These patterns consistently produce better results, especially for complex tasks.

1. Provide constraints upfront

Mention data boundaries, compliance frameworks, change windows, and approval steps at the start. This avoids solutions that would never pass review.

"This system handles PII under GDPR Article 17. No data may leave the EU zone."

2. Use @-mentions for precision

Instead of describing a file, reference it directly with @filename. The assistant gets the exact content, no searching required. See @-Mentions.

3. Request a plan before implementation

For ambiguous tasks, ask for a plan first — goals, constraints, acceptance criteria. Review it, add your constraints, then say "proceed."

"First write a plan: what files will change, what tests will you add, what risks do you see?"

4. Break complex requests into steps

For very large tasks, work iteratively:

  1. Ask the assistant to analyze the situation
  2. Review its understanding
  3. Ask it to implement changes
  4. Review the changes
  5. Ask it to add tests

This produces better results than a single "do everything" prompt.

5. Use subagents for large tasks

The assistant starts subagents automatically for complex work, but you can also direct it explicitly.

"Start subagents to investigate the legacy auth module and write a migration spec in parallel."

6. Steer it when it goes off track

If the answer is partially right, point out exactly where it went wrong and ask it to try again. This usually corrects the course immediately.

"You missed the approval gate in step 3 — try again keeping that constraint."

7. Use the conversation history

The assistant remembers the full conversation. You can refer back to earlier messages: "apply the same pattern we discussed above" or "use the approach from your first suggestion."

8. Start a new conversation when the task drifts

If your next question moves to a different task — even in the same part of the codebase — open a fresh conversation rather than continuing the current one. Older messages and tool results that were useful earlier can crowd out the assistant's focus and pull it toward the previous goal; a new thread will fill up with exactly the context the new task needs as the assistant explores.

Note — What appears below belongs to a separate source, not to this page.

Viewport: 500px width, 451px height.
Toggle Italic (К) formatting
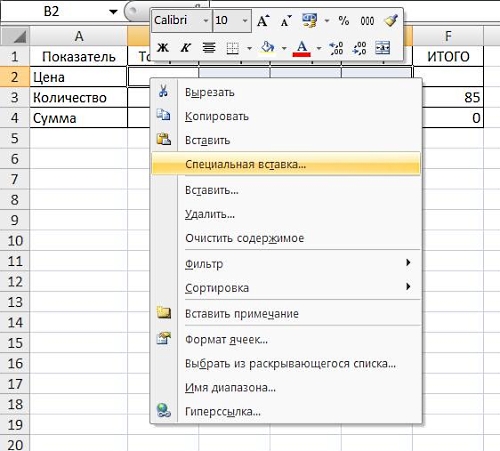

"Let's continue this in a new conversation — different goal, same module."

9. Control tool permissions precisely

Use Settings → Tool Approvals to pre-approve safe operations and block risky ones. See Permissions for details.

10. Curate organizational memory

When the assistant surfaces a memory that's off-target or outdated, click Dislike and leave a reason. You're directly improving the shared knowledge base for every future conversation.

"This memory is outdated — we migrated away from this pattern in Q3."